Dr. George P. Smith understands that scientific discoveries don’t happen in isolation: Researchers build on each other’s ideas, no matter where in the world they study.
In October, Smith, a Curators Distinguished Professor Emeritus of Biological Sciences at the University of Missouri, was among a trio of researchers from the United States and England that The Royal Swedish Academy of Science awarded the 2018 Nobel Prize in chemistry.
Smith is the first MU professor to receive a Nobel Prize for his work conducted at MU. His achievement — dubbed “harnessing the power of evolution” by Nobel officials — also represents the first Nobel Prize awarded within the University of Missouri System. His research has led to the production of new antibodies used to cure metastatic cancer and counteract autoimmune diseases, among other things.

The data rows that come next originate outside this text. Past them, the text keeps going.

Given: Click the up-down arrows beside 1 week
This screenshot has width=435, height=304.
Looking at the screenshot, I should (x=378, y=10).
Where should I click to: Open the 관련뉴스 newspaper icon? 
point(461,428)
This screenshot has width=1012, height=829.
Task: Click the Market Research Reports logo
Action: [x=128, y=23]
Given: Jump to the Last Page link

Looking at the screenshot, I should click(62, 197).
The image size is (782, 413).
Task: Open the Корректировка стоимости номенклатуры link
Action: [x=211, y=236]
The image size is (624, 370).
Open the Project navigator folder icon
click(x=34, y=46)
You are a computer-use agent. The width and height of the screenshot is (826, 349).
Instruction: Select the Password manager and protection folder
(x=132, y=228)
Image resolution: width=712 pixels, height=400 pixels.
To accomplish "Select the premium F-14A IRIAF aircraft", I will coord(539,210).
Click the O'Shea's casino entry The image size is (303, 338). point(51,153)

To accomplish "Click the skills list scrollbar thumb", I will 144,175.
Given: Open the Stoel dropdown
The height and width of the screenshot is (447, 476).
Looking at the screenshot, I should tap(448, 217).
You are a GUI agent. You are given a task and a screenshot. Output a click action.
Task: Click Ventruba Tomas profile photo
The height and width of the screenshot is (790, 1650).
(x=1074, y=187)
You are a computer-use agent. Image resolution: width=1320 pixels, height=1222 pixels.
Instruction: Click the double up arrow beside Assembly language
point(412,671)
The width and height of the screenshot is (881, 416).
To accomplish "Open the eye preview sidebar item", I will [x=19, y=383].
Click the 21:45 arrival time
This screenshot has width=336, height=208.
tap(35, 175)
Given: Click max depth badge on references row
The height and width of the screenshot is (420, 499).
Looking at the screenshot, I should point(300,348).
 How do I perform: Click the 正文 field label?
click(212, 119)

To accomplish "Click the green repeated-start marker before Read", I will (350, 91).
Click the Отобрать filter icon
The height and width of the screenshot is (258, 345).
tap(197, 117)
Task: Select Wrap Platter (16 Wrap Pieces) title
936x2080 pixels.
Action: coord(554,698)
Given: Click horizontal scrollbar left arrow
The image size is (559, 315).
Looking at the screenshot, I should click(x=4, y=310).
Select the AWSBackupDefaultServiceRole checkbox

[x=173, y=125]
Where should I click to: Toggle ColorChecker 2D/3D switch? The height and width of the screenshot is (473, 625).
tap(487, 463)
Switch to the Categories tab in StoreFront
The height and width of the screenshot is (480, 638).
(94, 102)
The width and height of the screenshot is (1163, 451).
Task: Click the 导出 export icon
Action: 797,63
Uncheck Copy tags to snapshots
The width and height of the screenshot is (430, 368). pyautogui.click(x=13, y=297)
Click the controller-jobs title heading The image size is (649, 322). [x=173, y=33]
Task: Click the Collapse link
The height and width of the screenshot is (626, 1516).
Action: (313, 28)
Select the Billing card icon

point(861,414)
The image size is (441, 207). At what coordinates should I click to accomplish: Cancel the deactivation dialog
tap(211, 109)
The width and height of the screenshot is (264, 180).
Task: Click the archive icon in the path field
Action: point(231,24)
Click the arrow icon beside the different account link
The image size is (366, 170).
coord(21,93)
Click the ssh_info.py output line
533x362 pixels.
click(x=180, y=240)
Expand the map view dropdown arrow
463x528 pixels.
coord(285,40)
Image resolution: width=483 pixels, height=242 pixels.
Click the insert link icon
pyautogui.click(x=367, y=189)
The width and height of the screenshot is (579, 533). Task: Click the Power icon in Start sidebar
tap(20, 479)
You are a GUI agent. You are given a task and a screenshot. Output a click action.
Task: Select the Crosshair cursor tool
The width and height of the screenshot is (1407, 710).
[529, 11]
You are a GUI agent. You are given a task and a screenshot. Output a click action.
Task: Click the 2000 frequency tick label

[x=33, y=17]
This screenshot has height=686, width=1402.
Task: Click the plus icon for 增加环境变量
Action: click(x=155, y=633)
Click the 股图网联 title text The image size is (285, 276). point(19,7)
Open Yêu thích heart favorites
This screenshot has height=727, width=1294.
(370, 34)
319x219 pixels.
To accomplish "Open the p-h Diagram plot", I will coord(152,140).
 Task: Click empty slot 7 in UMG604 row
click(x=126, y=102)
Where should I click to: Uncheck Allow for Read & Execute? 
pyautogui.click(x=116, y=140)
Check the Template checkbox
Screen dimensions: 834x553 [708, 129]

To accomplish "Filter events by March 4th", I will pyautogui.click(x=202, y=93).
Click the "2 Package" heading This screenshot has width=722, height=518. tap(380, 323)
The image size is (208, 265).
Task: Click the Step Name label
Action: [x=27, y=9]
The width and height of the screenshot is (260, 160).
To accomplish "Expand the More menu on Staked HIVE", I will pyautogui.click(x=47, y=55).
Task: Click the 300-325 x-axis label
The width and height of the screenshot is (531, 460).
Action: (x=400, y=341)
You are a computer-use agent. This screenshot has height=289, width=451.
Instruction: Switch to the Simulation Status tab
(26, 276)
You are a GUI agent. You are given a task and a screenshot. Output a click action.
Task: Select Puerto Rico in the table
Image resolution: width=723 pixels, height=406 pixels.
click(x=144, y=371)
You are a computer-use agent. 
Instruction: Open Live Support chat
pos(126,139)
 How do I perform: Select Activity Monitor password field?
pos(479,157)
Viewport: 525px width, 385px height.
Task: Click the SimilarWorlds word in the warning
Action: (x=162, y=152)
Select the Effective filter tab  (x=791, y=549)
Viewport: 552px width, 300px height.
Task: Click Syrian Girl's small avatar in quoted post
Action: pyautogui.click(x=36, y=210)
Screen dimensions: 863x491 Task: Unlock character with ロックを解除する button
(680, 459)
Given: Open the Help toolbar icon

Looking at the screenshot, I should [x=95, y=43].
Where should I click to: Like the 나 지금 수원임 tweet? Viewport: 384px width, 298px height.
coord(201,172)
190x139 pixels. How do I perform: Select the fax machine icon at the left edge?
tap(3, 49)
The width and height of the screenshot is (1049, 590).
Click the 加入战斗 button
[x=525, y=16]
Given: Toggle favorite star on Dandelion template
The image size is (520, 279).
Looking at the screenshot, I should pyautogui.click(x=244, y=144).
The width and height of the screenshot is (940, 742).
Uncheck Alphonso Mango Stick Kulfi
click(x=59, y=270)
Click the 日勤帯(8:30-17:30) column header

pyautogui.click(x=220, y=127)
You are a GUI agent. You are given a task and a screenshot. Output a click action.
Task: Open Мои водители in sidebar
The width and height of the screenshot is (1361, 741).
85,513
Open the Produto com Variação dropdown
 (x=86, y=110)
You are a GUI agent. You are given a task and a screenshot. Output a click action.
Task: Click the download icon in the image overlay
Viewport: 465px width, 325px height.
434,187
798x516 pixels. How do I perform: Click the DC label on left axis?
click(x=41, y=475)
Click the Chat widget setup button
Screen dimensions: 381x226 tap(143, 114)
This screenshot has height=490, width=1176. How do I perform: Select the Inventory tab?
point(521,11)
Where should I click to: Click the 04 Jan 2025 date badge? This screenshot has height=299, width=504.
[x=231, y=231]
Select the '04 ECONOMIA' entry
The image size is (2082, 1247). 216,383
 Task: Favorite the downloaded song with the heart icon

A modest man by nature, Smith believes science is a web of ideas and that breakthroughs come as the result of many scientists’ work.
“I don’t know if I particularly want to say that I am proud personally of this award because as I think all Nobel laureates understand, they are in the middle of a huge web of science, of influence and ideas, of research and results that impinge on them and that emanate from them,” he said shortly after receiving the award.
MU Chancellor Alexander N. Cartwright has said Smith’s work demonstrates how MU faculty members are shaping how research is conducted and how advancements are made in the world of research.
UM System President Mun Y. Choi has said Smith’s recognition is “a testament to how UM System faculty are tackling the grand challenges facing Missourians, the nation, and the world. The Nobel Prize represents Dr. Smith’s decades of hard work, innovation and leadership in biological sciences and the collaborations he continues to establish worldwide.”
Smith shares the prize with two other researchers — Frances Arnold of the California Institute of Technology, who was awarded half of the 9-million-kronor ($1.01 million) prize, and Gregory Winter of the M.R.C. molecular biology lab in Cambridge, England, who splits the other half with Smith.
Smith, who was born in Norwalk, Connecticut, in 1941, joined the faculty of the MU College of Arts and Science in the Division of Biological Sciencesin 1975. He was appointed a Curators Distinguished Professor in 2000 and became a professor emeritus in 2015. Smith has focused much of his research on the generation of genetic diversity. He has authored and coauthored more than 50 articles in top scientific journals, and he was selected by the American Society of Microbiology for its 2007 Promega Biotechnology Research Award. He retired in 2015.